→ **EXERCISE BRIEF**
Your task is to repeat all of the data exactly while excluding the pictures.

Data extracted from a collection
- Opening Delimiter -
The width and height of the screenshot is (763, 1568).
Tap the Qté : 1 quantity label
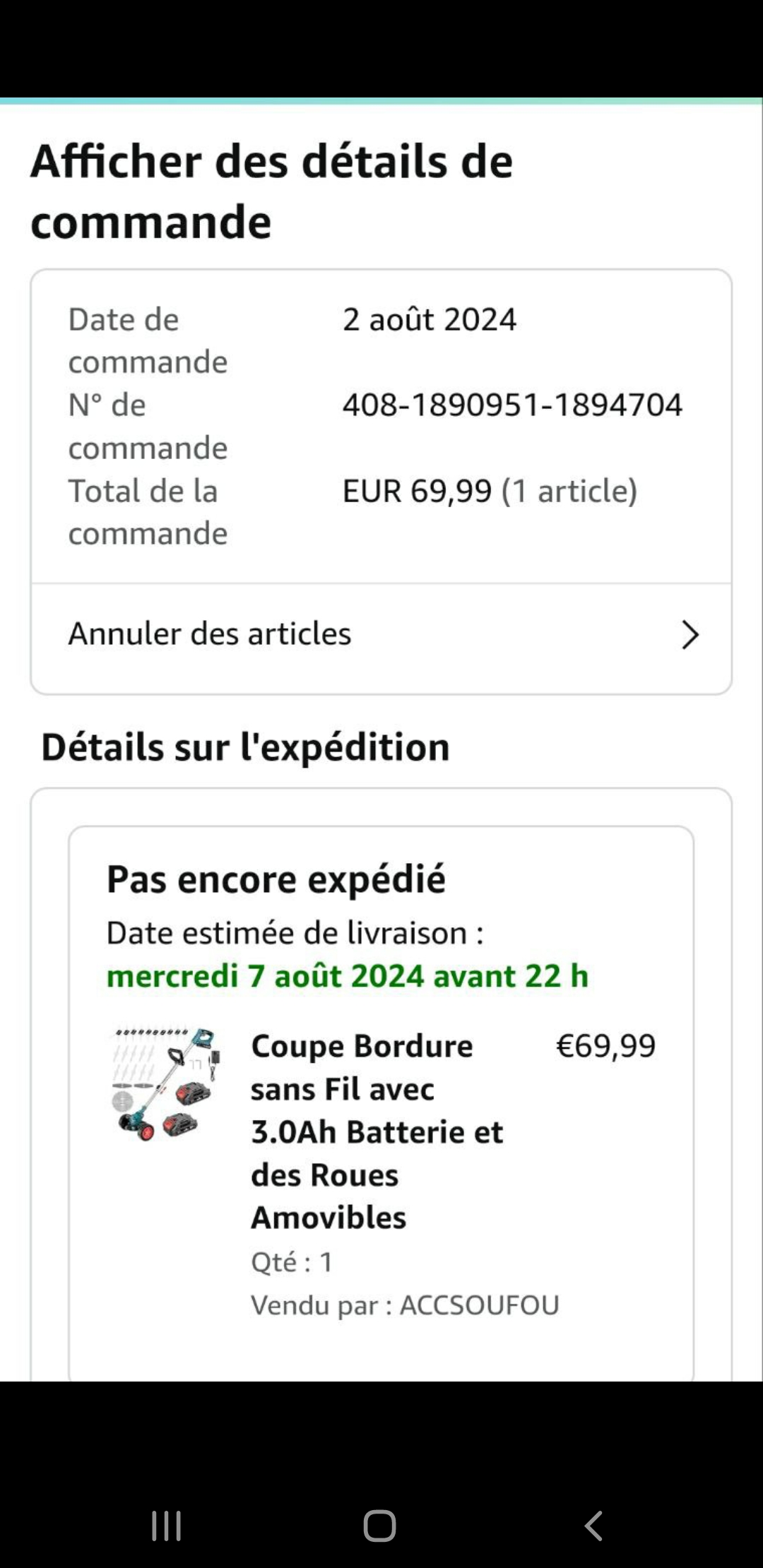(x=292, y=1262)
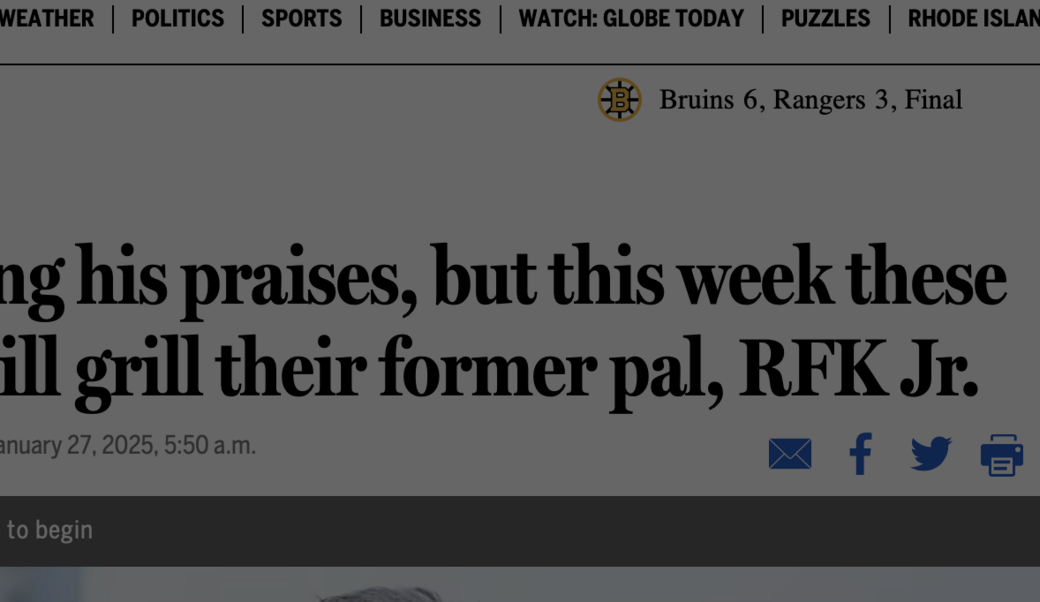Go to the Politics section
The height and width of the screenshot is (602, 1040).
178,19
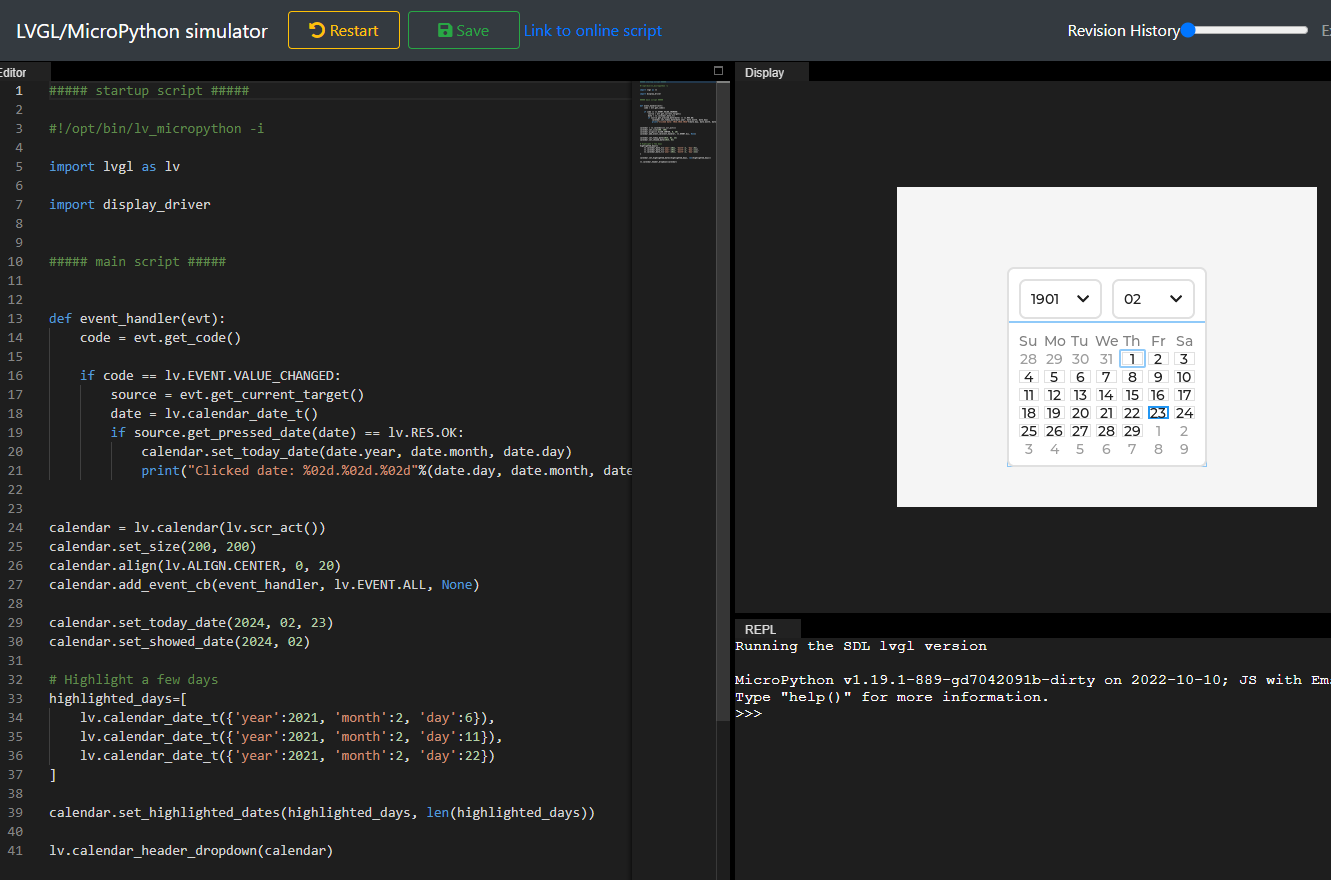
- Closing Delimiter -
→ **THE ANSWER**
The width and height of the screenshot is (763, 1568).
Tap the Qté : 1 quantity label
(x=292, y=1262)
Go to the Politics section
The height and width of the screenshot is (602, 1040).
178,19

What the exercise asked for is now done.